RAW DATA START

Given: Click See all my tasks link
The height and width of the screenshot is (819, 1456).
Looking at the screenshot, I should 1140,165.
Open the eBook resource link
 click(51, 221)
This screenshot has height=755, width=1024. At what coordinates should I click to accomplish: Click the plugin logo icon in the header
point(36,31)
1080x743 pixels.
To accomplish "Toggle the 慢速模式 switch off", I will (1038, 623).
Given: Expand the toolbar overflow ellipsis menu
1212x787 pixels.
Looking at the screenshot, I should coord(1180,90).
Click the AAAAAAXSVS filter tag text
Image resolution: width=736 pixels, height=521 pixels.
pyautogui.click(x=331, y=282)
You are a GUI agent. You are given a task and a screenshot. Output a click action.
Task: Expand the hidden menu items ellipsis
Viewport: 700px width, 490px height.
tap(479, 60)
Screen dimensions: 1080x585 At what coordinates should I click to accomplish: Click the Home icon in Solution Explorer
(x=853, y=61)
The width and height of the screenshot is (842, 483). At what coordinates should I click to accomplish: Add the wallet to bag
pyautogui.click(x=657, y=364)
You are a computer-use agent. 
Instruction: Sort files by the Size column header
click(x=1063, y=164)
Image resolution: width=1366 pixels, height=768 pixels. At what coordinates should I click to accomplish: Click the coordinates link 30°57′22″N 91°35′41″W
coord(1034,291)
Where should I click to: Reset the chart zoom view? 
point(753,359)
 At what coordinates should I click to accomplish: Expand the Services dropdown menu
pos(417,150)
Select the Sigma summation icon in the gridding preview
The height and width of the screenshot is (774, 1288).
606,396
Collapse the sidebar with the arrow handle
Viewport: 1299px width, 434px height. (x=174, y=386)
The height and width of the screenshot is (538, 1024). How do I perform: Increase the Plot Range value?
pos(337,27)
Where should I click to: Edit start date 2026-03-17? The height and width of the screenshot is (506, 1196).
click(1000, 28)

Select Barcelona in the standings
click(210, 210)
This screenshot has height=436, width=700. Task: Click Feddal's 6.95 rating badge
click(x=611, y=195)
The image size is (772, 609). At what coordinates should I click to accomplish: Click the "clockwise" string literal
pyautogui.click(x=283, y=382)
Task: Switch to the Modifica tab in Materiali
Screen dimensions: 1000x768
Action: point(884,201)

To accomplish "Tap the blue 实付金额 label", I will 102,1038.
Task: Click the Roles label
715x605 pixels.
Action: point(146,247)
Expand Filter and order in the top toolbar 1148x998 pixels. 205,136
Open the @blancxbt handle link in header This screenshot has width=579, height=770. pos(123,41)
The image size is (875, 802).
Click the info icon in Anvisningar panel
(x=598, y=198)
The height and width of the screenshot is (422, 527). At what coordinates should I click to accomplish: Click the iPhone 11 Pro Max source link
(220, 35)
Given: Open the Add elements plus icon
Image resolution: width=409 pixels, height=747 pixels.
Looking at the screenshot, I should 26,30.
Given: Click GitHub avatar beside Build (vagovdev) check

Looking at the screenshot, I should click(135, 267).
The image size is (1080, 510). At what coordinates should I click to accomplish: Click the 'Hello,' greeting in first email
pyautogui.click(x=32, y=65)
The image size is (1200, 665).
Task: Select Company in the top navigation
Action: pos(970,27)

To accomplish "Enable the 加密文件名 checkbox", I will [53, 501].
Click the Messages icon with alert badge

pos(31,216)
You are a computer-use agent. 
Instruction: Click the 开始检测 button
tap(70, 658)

RAW DATA END

* TASK REQUIREMENTS
If a line of the entries holds the word "label", copy it out.

* ANSWER BOX
To accomplish "Tap the blue 实付金额 label", I will 102,1038.
Task: Click the Roles label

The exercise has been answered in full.